Import_mbox.sh not working with e-mails from Samsung phone sent via a listserv server

markcoley · January 20, 2022, 11:04am

A strange problem has come to light in my testing setup where I am copying e-mails over to my discourse server and running the import_mbox.sh to incorporate those e-mails.

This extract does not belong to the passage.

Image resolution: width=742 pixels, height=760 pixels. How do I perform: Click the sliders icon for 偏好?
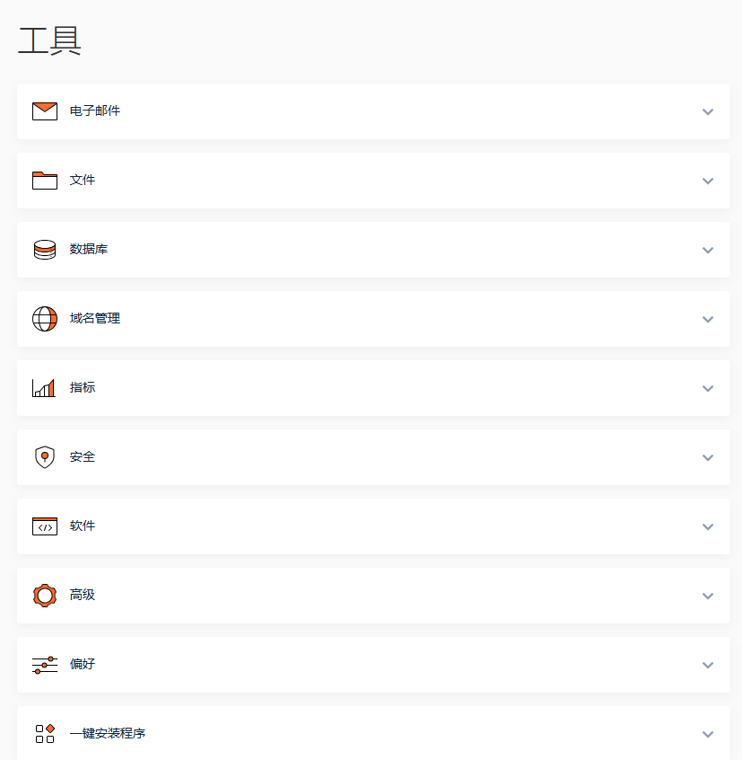pos(45,665)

The original e-mails are from from a listserv mailing list.

I’ve found that if people are using Samsung phones, and replying to a previous listserv e-mail, if I try to import that resulting e-mail into discourse it doesn’t extract the new content but just puts up a duplicate of the original e-mail but labelled as if the person who replied has written it.

If I copy/paste the raw e-mail that is problematic into the Emails/Advanced Test box the same issue is present. If I truncate the e-mail and strip out several Samsung-added parts it seems to work.

I can’t put copies of the e-mails that trigger this here as they are confidential. E-mails that don’t import have sections like this in them (and there is no human-readable content - it’s all in base64 coding):

[truncated headers here]
Content-Type: multipart/alternative;
	boundary="--_com.samsung.android.email_341310020171250"

----_com.samsung.android.email_341310020171250
Content-Transfer-Encoding: base64
Content-Type: text/plain; charset=UTF-8

VGhlIGxlZ2lzbGF0aW9uI[truncated]
[...]
[truncated]X19fX19fX19fX18NCg==
----_com.samsung.android.email_341310020171250
Content-Type: multipart/related;
	boundary="--_com.samsung.android.email_341310031317791"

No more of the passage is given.